Return the records in full, exactly as given.

■ **Extracted material**
━━━━━━━━━━━━━━━━

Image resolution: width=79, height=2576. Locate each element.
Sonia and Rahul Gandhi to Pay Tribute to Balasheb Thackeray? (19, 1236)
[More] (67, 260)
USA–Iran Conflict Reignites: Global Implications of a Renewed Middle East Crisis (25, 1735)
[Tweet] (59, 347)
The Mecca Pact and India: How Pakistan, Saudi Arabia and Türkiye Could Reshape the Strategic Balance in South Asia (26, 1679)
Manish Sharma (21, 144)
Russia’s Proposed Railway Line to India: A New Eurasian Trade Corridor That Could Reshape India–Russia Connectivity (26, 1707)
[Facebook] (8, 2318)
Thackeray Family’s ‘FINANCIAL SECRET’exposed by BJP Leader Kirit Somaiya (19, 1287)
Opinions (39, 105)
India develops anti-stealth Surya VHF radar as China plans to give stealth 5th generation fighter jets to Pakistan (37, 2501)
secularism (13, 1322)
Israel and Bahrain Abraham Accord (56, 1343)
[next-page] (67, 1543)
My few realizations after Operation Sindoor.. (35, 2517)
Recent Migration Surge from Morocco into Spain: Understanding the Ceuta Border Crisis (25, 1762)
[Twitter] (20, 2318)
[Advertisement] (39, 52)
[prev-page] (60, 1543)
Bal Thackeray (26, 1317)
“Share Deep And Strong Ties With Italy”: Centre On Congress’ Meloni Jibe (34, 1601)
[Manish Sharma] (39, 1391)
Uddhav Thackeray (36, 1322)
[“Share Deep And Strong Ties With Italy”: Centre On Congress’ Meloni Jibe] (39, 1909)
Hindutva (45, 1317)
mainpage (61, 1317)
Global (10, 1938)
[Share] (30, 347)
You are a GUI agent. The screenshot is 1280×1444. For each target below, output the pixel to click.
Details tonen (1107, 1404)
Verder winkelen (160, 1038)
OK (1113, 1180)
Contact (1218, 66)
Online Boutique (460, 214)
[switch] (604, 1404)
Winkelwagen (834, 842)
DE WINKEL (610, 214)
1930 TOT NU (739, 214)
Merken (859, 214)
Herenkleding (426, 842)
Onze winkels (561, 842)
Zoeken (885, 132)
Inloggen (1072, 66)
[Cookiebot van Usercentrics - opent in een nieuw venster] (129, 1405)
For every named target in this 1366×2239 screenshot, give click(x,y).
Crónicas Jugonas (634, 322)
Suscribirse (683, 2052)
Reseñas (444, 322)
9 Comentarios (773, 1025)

━━━━━━━━━━━━━━━━

■ **Exercise response**
Image resolution: width=79, height=2576. Locate each element.
Sonia and Rahul Gandhi to Pay Tribute to Balasheb Thackeray? (19, 1236)
[More] (67, 260)
USA–Iran Conflict Reignites: Global Implications of a Renewed Middle East Crisis (25, 1735)
[Tweet] (59, 347)
The Mecca Pact and India: How Pakistan, Saudi Arabia and Türkiye Could Reshape the Strategic Balance in South Asia (26, 1679)
Manish Sharma (21, 144)
Russia’s Proposed Railway Line to India: A New Eurasian Trade Corridor That Could Reshape India–Russia Connectivity (26, 1707)
[Facebook] (8, 2318)
Thackeray Family’s ‘FINANCIAL SECRET’exposed by BJP Leader Kirit Somaiya (19, 1287)
Opinions (39, 105)
India develops anti-stealth Surya VHF radar as China plans to give stealth 5th generation fighter jets to Pakistan (37, 2501)
secularism (13, 1322)
Israel and Bahrain Abraham Accord (56, 1343)
[next-page] (67, 1543)
My few realizations after Operation Sindoor.. (35, 2517)
Recent Migration Surge from Morocco into Spain: Understanding the Ceuta Border Crisis (25, 1762)
[Twitter] (20, 2318)
[Advertisement] (39, 52)
[prev-page] (60, 1543)
Bal Thackeray (26, 1317)
“Share Deep And Strong Ties With Italy”: Centre On Congress’ Meloni Jibe (34, 1601)
[Manish Sharma] (39, 1391)
Uddhav Thackeray (36, 1322)
[“Share Deep And Strong Ties With Italy”: Centre On Congress’ Meloni Jibe] (39, 1909)
Hindutva (45, 1317)
mainpage (61, 1317)
Global (10, 1938)
[Share] (30, 347)
You are a GUI agent. The screenshot is 1280×1444. For each target below, output the pixel to click.
Details tonen (1107, 1404)
Verder winkelen (160, 1038)
OK (1113, 1180)
Contact (1218, 66)
Online Boutique (460, 214)
[switch] (604, 1404)
Winkelwagen (834, 842)
DE WINKEL (610, 214)
1930 TOT NU (739, 214)
Merken (859, 214)
Herenkleding (426, 842)
Onze winkels (561, 842)
Zoeken (885, 132)
Inloggen (1072, 66)
[Cookiebot van Usercentrics - opent in een nieuw venster] (129, 1405)
For every named target in this 1366×2239 screenshot, give click(x,y).
Crónicas Jugonas (634, 322)
Suscribirse (683, 2052)
Reseñas (444, 322)
9 Comentarios (773, 1025)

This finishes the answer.